Tired of being publicly pilloried and branded a rapist, Al Alvarez is going on the offensive. During his testimony before a joint legislative committee, he professed his innocence, as he has done since he was accused of sexually assaulting Katie Brennan nearly two years ago.

Those professions have fallen on deaf ears. Now, Alvarez, who has never been charged in the alleged assault, says he is likely to file lawsuits against “multiple parties,” including his accuser.

In an interview with NJ Advance Media, Alvarez blamed Brennan’s allegations for touching off a scandal that has dogged Gov. Phil Murphy and triggered a months-long legislative investigation.

“She created the political firestorm we’re living in right now. That I’m living in right now," Alvarez said in the interview.

He claims her “inaccurate statements” led to his wrongful termination from his job at the Schools Development Authority, made him a public pariah, make it almost impossible to find another job. Alvarez points to newly released video from the Hudson County prosecutor’s office in which Brennan is told DNA and saliva evidence did not match him.

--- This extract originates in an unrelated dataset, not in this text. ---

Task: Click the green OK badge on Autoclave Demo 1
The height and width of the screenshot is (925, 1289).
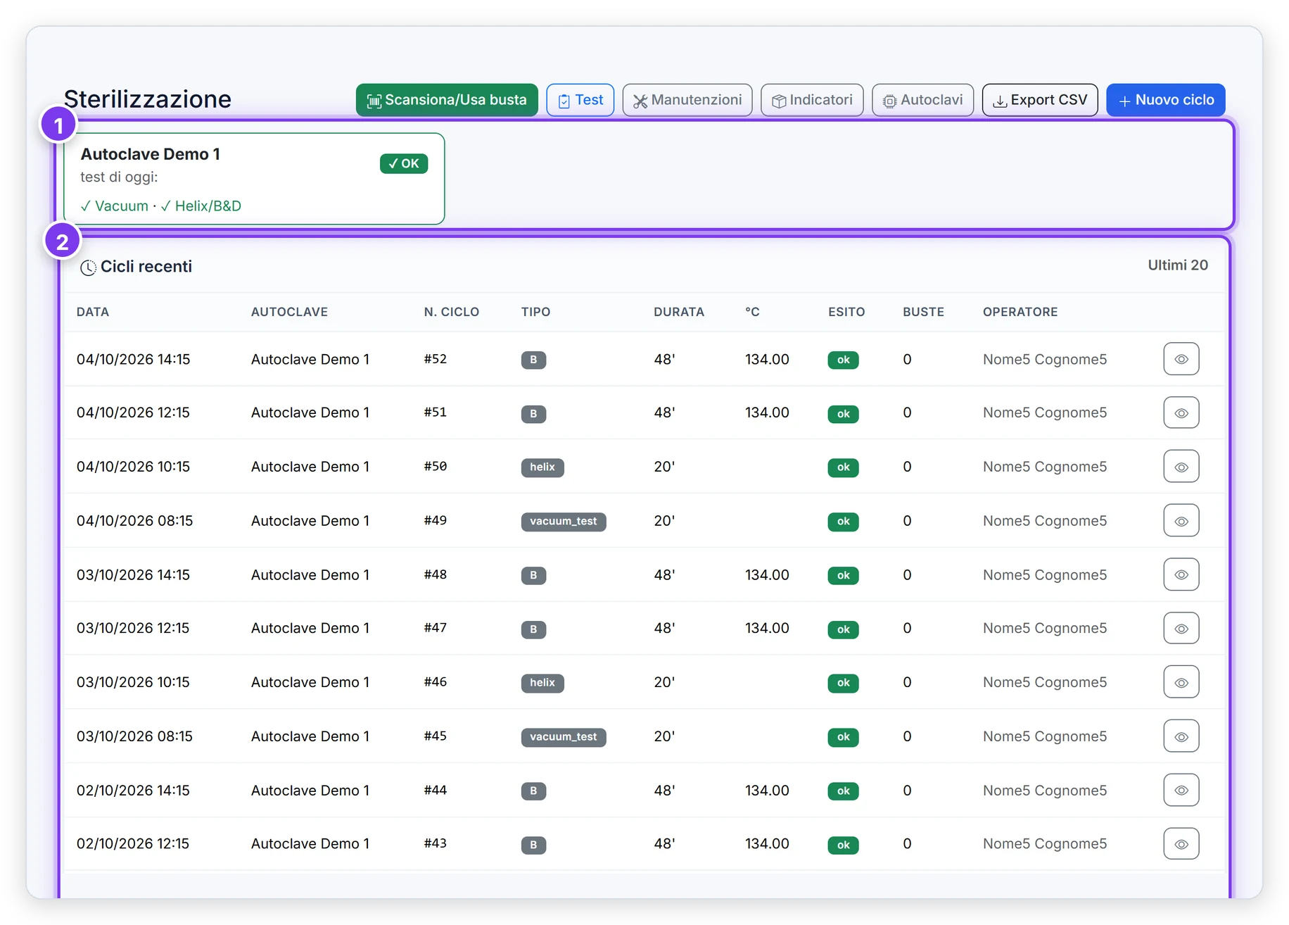Action: pyautogui.click(x=404, y=163)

Neither Brennan nor Alvarez deny something happened between them. They both say two ended up on the couch inside her apartment while her husband was traveling overseas for business. The issue is whether whatever did happen was consensual. He says it was. She says it wasn’t. After Brennan’s emotional testimony on Dec. 4, 2018, members of a joint legislative committee called her allegations highly credible. She testified DNA and saliva evidence were recovered by investigators. However, she failed to mention she'd been told they did not match Alvarez, as investigation files now seem to show. That has caused concern among some committee members as hearings into the matter continue.

While the salacious rape allegations have dominated weeks of hearings, the stated purpose of the committee was to investigate the hiring practices of the Murphy administration (and government in general), and suggest meaningful policy changes. To date, that hasn’t happened to any great extent. The committee has tried, and failed, to figure out who hired Alvarez and has been frustrated by the lack of accountability from a parade of current and former Murphy administration and campaign officials. Now, with the Brennan/Alvarez matter devolving into a lawsuit-laden she-said/he-said affair, some committee members are trying to refocus on the hiring issues they are supposed to be focused on.

State Sens. Kristin Corrado and Steve Oroho have sent a letter to Committee Chairwoman Loretta Weinberg, D-Bergen, urging the committee to look into the 17 people fired by Alvarez when he was still chief of staff at the SDA. Corrado and Oroho want to hear from SDA employees who claim in a letter to legislators “personnel files at the authority are being tampered with to conceal 'improper and unethical activities at the SDA.'” Appearing on New Jersey 101.5, Senate President Steve Sweeney said he expected the committee to look deeper into the firings at the SDA, and ultimately he plans to introduce reform legislation.